***** Data supplied *****

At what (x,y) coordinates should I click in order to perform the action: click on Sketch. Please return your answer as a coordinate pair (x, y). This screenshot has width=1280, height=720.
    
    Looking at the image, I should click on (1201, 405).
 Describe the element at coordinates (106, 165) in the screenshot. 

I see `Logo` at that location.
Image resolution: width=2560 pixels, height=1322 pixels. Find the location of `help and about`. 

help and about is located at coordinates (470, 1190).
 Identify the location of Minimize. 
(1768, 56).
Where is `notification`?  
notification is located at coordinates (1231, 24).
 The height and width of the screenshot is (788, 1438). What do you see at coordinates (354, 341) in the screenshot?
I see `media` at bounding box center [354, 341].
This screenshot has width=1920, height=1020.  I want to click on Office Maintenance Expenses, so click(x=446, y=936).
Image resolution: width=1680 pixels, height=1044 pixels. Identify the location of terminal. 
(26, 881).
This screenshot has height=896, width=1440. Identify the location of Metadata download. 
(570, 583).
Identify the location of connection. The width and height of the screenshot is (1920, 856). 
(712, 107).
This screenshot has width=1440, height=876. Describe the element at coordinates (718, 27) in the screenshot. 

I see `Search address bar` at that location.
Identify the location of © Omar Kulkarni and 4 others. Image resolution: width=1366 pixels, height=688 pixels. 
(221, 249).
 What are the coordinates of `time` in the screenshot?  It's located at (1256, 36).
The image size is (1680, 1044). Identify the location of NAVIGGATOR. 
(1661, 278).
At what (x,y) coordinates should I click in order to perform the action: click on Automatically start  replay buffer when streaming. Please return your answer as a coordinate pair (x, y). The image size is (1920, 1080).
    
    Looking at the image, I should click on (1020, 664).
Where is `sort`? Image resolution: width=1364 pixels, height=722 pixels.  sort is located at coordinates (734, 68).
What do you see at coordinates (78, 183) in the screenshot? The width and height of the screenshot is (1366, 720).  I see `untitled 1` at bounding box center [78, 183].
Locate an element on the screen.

*****

▶ [What needs to be done] Reproduce all of the rows above, substituting "Find the position of" for every occurrence of "Identify the location of" and leaving all other text unchanged.

▶ [Output for this exercise]
At what (x,y) coordinates should I click in order to perform the action: click on Sketch. Please return your answer as a coordinate pair (x, y). This screenshot has width=1280, height=720.
    
    Looking at the image, I should click on (1201, 405).
 Describe the element at coordinates (106, 165) in the screenshot. 

I see `Logo` at that location.
Image resolution: width=2560 pixels, height=1322 pixels. Find the location of `help and about`. 

help and about is located at coordinates (470, 1190).
 Find the position of Minimize. 
(1768, 56).
Where is `notification`?  
notification is located at coordinates (1231, 24).
 The height and width of the screenshot is (788, 1438). What do you see at coordinates (354, 341) in the screenshot?
I see `media` at bounding box center [354, 341].
This screenshot has width=1920, height=1020.  I want to click on Office Maintenance Expenses, so click(x=446, y=936).
Image resolution: width=1680 pixels, height=1044 pixels. Find the position of terminal. 
(26, 881).
This screenshot has height=896, width=1440. Find the position of Metadata download. 
(570, 583).
Find the position of connection. The width and height of the screenshot is (1920, 856). 
(712, 107).
This screenshot has width=1440, height=876. Describe the element at coordinates (718, 27) in the screenshot. 

I see `Search address bar` at that location.
Find the position of © Omar Kulkarni and 4 others. Image resolution: width=1366 pixels, height=688 pixels. 
(221, 249).
 What are the coordinates of `time` in the screenshot?  It's located at (1256, 36).
The image size is (1680, 1044). Find the position of NAVIGGATOR. 
(1661, 278).
At what (x,y) coordinates should I click in order to perform the action: click on Automatically start  replay buffer when streaming. Please return your answer as a coordinate pair (x, y). The image size is (1920, 1080).
    
    Looking at the image, I should click on (1020, 664).
Where is `sort`? Image resolution: width=1364 pixels, height=722 pixels.  sort is located at coordinates (734, 68).
What do you see at coordinates (78, 183) in the screenshot? The width and height of the screenshot is (1366, 720).  I see `untitled 1` at bounding box center [78, 183].
Locate an element on the screen.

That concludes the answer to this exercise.